Vast Majority of Patients on Popular Blood Thinners Aren’t Getting the Right Dose
As much as 75 percent of patients taking Plavix and Effient may be prescribed too much or too little, putting them at risk for blood clots or uncontrolled bleeding.
-- by Heather Kathryn Ross
There's no such thing as one size fits all. However, current clinical guidelines suggest giving all patients a standardized dose of the common blood-thinners clopidogrel (Plavix) and prasugrel (Effient).
Millions of Americans with coronary artery disease take these medications to decrease their risk of developing blood clots that could cause a heart attack or stroke. Startling findings by researchers at the Intermountain Medical Center Heart Institute reveal that 75 percent of patients on these medications may be receiving the wrong dose, putting them at risk for future heart attacks or uncontrolled bleeding.
“We’ve found that there’s a wide variability in the extent to which these drugs block platelet activity,” said Dr. Jeffrey Anderson, Director of Cardiovascular Research at the Intermountain Medical Center Heart Institute and co-author of the study. “Based on the literature and our personal experiences, there is an optimal range—a sweet spot, if you will. If you have less than that, you run the risk of clotting and if you have more than that you run the risk of bleeding, especially in high-risk patients.”
The Expert Take
The solution to this daunting problem, according to Anderson, is simple. By using a basic blood test called a platelet function assay, physicians can establish how well a patient’s blood clots with his or her current dose of medication. The dosage can then be adjusted accordingly.
However, Dr. David Brown, a professor in the division of cardiovascular medicine at Stony Brook University urges caution until more research has been conducted. He bases his patient recommendations on Food and Drug Administration (FDA) guidelines, which were determined by clinical trials of these drugs in which all patients received the same dose.
“The research on which approval of those drugs was based did not use individualized dosing,” Brown said. “Thus, there is no evidence that modifying doses would improve efficacy or safety.”
Anderson’s team contends that it isn’t as easy as most doctors think to predict how a particular patient will react to a blood-thinning drug. Common indicators like gender, age, cholesterol levels, and heart health history did not accurately forecast how much medication study participants would require.
Anderson says this is because multiple factors, including genetics, biochemistry, and lifestyle, determine how well these drugs work for each patient. He recommends that, as a next step, a controlled trial be performed in which half of participants are given a personalized dose of blood-thinners, while the other half receive the standard dose. Until such a trial is conducted, Brown says he’ll be sticking to FDA instructions.
“I use the standard, approved doses for these drugs without [blood] testing,” Brown said. “There is some genetic variation in responsiveness to these drugs, but there is no data that adjusting doses to account for these differences improves patient clinical outcomes.”

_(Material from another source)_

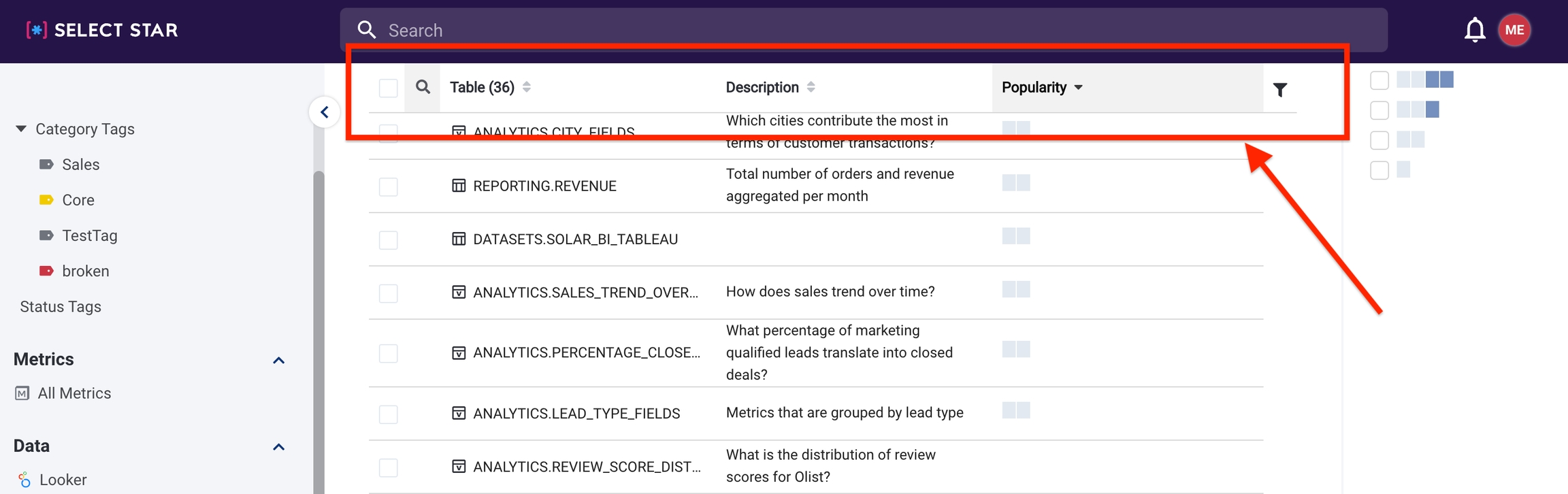The height and width of the screenshot is (494, 1568).
Task: Click the notification bell icon
Action: [x=1474, y=30]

Anderson’s team claims that by finding the lowest effective dose of blood-thinners for each individual, doctors can help cardiac patients significantly reduce their prescription drug expenses. The cost of a one-year supply of prescription blood thinners is approximately $1800, the study authors say.
In addition, those at the highest risk, such as elderly patients who’ve just had a heart attack, would likely benefit from careful monitoring and a medication regimen tailored to their particular needs.
“Our hypothesis is that we ought to be testing, or titrating, each patient. We call it ‘personalized medicine,’” Anderson said. “For lower risk patients, it doesn’t seem like this makes much of a difference, but it’s going to be worth the extra effort and cost to do this for high-risk patients.”
Until Anderson’s hypothesis is tested in a trial setting, FDA guidelines are unlikely to change, but that doesn’t mean patients can’t err on the side of caution and ask their doctors to test whether blood-thinners are working as effectively as possible for them.
Source and Method
Researchers reviewed the records of 521 patients with coronary artery disease taking either clopidogrel or prasugrel. They found that only 25 percent of patients had a PRU measurement (a measure of blood platelet clotting inhibition) within clinical guidelines.
They determined that half of patients taking clopidogrel were taking too little, raising their risk of blood clots, while an additional 25 percent were taking too much. Similarly, they found that half of patients on prasugrel were taking too much, raising their risk of uncontrolled bleeding, while another 25 percent were taking too little.
The research team will present their findings tomorrow at the American Heart Association’s Scientific Sessions 2012 in Los Angeles.
In 2008, a study published in Cardiovascular Interventions, a journal of the American College of Cardiology, determined that patients with certain alleles (forms of particular genes) required higher doses of Plavix to inhibit platelet function. The authors recommended genotyping in order to individualize the dose of Plavix each patient receives.
In 2010, the FDA added a warning label to Plavix saying that patients with specific genetic differences are “poor metabolizers” of the drug and should be given another medication or a tailored dose of Plavix.